For those who lose an eye, Tilganga makes realistic-looking prosthetics that cost $3, compared to $150 for an imported false eye. For those unable to reach the center, or who live in otherwise isolated rural areas, Dr. Ruit and his team set up mobile eye camps, often utilizing tents, classrooms, and even animal stables to serve as makeshift operating rooms.

“We are all born with mission and it’s a very special thing. I’m at a stage where I’ve realized that my mission is to learn how best I can restore the sight for others, and how I can help others to do that multiply that effect with training. I’m trying to set up other centers around the world,” he says.

At first, skeptics mocked his innovations. But in June 2006, when Dr. Ruit was awarded with the Ramon Magsaysay Award, the West started noticing him. In January 2007, when the American Journal of Ophthalmology published a study of a randomized trial finding that Dr. Ruit’s technique had exactly the same outcome (98 percent success at a six-month follow-up) as the Western machines but at a faster and cheaper rate, he was finally taken seriously.

In May 2007, Dr. Ruit was appointed an Honorary Officer of the Order of Australia, “for service to humanity by establishing eye care services in Nepal and surrounding countries, and for his work in teaching and training surgeons, and technical innovation”.

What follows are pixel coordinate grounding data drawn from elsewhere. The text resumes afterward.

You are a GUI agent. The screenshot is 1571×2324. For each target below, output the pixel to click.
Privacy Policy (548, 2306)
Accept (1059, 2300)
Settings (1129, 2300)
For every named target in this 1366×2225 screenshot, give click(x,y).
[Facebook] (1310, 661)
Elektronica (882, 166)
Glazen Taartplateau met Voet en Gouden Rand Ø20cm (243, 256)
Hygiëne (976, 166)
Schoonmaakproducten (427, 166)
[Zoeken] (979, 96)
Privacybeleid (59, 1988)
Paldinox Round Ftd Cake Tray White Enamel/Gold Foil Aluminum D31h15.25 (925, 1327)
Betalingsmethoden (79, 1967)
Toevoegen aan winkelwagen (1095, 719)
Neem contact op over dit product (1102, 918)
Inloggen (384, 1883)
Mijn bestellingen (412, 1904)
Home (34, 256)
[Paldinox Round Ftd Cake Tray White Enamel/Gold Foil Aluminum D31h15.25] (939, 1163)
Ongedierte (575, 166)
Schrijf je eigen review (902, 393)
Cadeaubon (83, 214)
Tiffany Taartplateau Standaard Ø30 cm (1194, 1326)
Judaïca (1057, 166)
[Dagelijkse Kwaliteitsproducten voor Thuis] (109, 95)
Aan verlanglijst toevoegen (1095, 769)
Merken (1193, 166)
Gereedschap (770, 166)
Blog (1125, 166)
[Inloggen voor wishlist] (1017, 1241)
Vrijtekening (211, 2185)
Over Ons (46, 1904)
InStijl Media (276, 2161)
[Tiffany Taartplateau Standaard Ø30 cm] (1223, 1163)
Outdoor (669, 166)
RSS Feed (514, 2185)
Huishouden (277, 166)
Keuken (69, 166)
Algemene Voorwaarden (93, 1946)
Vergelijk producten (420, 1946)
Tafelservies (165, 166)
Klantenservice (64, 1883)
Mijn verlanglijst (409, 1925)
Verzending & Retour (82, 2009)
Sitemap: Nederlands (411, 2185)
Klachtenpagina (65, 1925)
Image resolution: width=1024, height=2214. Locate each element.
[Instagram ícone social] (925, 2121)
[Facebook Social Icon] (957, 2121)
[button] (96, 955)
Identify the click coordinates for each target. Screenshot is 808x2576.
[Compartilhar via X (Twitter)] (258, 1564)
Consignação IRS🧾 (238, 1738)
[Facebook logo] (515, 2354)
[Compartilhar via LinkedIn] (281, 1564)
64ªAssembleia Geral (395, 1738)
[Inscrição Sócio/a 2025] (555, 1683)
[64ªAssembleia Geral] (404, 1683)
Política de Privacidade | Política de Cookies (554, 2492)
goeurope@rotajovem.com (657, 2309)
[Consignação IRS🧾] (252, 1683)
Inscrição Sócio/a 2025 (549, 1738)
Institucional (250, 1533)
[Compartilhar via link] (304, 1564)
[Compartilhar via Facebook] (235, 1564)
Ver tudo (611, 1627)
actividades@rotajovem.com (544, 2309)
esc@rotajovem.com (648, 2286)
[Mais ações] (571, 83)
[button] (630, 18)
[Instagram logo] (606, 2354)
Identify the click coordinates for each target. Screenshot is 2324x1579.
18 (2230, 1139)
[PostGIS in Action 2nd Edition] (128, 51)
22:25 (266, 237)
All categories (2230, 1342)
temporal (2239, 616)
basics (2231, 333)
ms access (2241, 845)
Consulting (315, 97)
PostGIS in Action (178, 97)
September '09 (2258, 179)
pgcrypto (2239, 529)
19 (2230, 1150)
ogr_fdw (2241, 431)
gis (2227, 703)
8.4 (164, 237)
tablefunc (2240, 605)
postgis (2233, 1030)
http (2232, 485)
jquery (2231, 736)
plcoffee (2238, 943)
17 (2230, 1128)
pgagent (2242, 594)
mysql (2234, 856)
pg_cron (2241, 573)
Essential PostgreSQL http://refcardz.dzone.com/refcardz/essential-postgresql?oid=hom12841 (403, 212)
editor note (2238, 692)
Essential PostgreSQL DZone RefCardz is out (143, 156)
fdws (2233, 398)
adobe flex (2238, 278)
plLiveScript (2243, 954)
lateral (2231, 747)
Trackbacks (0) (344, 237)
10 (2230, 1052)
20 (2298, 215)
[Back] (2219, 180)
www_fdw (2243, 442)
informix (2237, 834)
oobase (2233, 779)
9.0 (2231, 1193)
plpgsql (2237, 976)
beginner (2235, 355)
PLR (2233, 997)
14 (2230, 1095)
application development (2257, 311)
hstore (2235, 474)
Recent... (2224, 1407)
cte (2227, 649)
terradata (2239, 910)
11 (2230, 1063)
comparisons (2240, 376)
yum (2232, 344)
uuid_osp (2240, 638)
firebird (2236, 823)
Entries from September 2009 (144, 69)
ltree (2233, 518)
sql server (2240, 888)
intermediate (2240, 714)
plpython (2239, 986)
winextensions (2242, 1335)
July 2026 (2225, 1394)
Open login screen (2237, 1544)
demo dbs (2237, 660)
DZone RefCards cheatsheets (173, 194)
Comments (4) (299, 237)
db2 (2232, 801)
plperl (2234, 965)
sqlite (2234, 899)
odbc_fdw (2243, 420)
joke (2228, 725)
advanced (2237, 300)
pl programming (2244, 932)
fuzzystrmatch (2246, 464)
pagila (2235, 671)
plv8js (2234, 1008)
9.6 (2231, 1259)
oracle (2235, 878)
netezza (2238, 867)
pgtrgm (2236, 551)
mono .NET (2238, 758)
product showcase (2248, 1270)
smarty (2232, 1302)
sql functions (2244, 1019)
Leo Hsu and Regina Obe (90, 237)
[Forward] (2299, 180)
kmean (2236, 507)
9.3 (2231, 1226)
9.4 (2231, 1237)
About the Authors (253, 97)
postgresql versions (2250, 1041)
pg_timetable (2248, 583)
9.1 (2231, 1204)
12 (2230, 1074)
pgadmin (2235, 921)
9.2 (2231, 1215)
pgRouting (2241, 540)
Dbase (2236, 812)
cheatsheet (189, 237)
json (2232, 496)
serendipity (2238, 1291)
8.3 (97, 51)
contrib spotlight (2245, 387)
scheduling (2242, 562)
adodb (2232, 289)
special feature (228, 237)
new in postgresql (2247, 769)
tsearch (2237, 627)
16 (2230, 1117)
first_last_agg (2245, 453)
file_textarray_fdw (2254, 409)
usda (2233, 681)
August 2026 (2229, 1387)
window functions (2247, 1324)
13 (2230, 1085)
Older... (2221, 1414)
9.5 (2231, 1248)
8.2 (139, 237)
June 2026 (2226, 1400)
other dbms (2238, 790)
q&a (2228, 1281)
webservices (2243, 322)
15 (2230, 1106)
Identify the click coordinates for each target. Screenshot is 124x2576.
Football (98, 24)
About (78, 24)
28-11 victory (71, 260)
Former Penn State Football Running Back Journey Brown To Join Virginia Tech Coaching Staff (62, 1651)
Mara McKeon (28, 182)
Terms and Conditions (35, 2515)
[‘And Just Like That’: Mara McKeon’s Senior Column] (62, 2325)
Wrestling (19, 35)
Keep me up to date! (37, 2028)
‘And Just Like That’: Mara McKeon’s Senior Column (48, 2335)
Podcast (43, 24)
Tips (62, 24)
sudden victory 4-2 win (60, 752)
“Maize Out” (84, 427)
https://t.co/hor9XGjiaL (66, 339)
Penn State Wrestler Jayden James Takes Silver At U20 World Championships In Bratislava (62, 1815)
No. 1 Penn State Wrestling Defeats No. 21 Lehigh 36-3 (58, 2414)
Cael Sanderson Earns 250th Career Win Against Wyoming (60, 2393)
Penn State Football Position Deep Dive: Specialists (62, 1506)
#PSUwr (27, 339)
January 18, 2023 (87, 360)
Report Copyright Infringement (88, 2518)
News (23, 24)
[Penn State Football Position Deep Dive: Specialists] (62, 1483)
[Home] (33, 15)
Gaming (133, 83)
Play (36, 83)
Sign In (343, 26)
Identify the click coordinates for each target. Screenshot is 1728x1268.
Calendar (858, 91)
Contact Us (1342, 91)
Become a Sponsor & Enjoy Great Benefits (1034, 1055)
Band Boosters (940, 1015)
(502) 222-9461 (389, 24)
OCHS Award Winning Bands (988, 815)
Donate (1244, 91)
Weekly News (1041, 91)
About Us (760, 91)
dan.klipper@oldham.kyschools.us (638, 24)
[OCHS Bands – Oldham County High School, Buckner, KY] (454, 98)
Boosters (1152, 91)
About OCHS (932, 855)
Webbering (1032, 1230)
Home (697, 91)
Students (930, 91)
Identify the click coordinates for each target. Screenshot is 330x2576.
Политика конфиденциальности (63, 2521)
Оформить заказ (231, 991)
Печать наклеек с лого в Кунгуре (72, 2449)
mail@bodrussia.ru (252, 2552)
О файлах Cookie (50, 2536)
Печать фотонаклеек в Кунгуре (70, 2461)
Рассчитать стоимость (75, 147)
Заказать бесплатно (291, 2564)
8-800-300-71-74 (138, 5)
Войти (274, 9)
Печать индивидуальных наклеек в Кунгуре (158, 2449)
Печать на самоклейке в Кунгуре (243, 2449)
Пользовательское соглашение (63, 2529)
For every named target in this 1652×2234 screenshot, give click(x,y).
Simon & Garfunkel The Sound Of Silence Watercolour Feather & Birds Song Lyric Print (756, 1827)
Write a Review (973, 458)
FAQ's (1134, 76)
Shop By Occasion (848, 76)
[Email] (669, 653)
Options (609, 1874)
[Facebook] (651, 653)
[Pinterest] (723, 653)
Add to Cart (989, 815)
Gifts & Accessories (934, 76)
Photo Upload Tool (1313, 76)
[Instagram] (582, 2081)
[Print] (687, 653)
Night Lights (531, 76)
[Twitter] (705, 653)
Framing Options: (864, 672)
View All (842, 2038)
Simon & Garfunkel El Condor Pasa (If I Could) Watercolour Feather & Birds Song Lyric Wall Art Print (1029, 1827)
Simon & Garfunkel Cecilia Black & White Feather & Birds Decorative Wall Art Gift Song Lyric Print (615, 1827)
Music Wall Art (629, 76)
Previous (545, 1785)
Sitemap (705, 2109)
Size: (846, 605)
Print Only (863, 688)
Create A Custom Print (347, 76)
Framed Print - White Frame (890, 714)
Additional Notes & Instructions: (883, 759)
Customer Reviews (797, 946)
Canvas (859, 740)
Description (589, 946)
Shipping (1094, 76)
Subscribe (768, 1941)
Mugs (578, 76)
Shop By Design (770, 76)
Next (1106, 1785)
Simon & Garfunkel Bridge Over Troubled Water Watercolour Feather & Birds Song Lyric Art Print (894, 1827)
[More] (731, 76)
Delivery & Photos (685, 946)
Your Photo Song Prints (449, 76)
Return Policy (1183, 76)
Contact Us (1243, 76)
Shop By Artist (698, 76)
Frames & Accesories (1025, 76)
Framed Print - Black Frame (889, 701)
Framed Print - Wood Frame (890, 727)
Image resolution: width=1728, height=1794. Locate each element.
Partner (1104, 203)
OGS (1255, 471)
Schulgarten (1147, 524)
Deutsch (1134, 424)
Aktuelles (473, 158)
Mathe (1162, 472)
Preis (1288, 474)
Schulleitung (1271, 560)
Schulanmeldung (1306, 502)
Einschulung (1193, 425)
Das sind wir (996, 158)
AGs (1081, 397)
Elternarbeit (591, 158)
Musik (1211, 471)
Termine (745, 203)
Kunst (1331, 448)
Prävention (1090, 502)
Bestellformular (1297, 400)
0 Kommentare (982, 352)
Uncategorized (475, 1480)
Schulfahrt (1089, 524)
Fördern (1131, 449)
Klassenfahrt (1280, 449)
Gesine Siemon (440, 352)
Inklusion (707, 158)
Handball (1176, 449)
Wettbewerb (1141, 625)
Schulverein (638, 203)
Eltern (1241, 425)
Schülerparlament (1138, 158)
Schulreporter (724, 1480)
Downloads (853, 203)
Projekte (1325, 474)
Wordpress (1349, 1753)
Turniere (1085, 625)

According to the World Health Organization, an estimated 39 million people are blind worldwide. Of these, around 90% live in low-income areas and 80% suffer from conditions that can be prevented or cured. For some of these unfortunate people, Dr. Ruit has proved to be the God of Sight.

the Himalayan Cataract Project

Dr. Sanduk Ruit along with Dr. Geoffrey Tabin also founded the Himalayan Cataract Project in 1995 to eradicate unnecessary blindness in the mountainous Himalayas. It has since spread far beyond the Himalayas – the HCP now funds and facilitates education, training, and equipment for local eye-care professionals across Asia and Sub-Saharan Africa. Together with its partners, the HCP has screened and examined over 5.2 million patients from 16 countries and has overseen around 500,000 low-cost, high-quality cataract surgeries.

“Dr. Ruit was the first doctor to put lenses in poor persons in the developing world. Nobody has restored sight to as many people,” Dr. Tabin told The New York Times.

When asked what it feels like to watch as a patient sees the world clearly the first time, he told CNN, It really recharges you and makes you move forward.”